Across the material below, say how many lines contain the string "badge", and add no other words.

- - -

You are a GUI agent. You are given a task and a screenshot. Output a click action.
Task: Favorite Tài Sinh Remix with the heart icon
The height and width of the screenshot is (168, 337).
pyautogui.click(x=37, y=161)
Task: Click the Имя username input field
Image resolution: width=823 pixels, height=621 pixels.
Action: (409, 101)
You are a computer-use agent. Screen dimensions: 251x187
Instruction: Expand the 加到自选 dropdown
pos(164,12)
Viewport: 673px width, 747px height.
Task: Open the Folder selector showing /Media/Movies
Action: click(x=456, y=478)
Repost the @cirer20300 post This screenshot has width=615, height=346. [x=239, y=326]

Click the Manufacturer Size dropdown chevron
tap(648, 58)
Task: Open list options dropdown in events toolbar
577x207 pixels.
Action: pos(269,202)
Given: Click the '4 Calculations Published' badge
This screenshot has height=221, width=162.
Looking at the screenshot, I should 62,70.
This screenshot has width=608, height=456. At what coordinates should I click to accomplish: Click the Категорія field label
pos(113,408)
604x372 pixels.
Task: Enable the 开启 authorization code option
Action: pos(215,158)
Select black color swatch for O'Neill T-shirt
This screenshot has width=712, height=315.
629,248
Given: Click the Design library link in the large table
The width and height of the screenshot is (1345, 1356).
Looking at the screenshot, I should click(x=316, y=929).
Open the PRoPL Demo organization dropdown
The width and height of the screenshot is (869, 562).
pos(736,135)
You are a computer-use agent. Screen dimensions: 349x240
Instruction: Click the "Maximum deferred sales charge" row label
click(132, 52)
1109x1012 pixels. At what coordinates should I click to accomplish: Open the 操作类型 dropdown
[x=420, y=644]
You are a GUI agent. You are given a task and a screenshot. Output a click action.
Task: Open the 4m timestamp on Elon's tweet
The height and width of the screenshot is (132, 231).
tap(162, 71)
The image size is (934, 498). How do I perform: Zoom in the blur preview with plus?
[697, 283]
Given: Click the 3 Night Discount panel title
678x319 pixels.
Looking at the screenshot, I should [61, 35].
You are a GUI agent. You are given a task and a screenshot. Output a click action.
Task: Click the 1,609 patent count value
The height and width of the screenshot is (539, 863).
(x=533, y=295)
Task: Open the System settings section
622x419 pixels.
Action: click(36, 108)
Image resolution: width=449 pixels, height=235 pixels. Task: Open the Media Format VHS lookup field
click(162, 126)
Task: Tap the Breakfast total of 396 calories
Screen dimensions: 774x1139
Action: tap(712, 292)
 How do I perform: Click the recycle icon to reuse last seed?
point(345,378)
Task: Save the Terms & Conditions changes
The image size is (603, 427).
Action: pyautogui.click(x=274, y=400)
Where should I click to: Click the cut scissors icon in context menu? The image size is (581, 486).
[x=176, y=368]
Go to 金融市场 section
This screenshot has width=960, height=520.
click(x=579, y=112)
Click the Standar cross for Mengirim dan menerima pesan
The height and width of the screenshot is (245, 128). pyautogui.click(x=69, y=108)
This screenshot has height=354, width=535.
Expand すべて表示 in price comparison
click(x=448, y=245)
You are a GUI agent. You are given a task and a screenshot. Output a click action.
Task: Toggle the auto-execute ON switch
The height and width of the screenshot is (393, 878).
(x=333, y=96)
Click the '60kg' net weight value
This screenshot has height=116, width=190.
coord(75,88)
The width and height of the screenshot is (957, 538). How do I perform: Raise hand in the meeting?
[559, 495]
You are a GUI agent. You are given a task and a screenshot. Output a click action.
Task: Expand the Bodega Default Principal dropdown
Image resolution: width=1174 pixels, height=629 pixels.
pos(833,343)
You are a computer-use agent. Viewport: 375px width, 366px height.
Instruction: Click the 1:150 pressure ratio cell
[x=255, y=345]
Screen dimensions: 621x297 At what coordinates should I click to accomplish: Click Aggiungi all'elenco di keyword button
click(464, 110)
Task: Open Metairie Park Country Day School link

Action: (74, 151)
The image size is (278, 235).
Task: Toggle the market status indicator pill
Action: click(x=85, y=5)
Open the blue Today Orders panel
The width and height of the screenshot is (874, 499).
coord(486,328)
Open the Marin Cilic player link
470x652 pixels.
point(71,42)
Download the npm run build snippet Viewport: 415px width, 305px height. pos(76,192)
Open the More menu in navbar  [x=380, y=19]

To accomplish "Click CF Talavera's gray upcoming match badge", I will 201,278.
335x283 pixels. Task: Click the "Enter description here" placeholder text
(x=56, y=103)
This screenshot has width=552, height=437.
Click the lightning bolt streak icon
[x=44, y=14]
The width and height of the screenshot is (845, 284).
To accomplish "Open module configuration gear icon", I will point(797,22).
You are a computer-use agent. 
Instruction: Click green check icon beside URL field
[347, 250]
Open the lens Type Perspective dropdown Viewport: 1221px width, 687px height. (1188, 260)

- - -

■ RESULT FOR THIS EXERCISE
2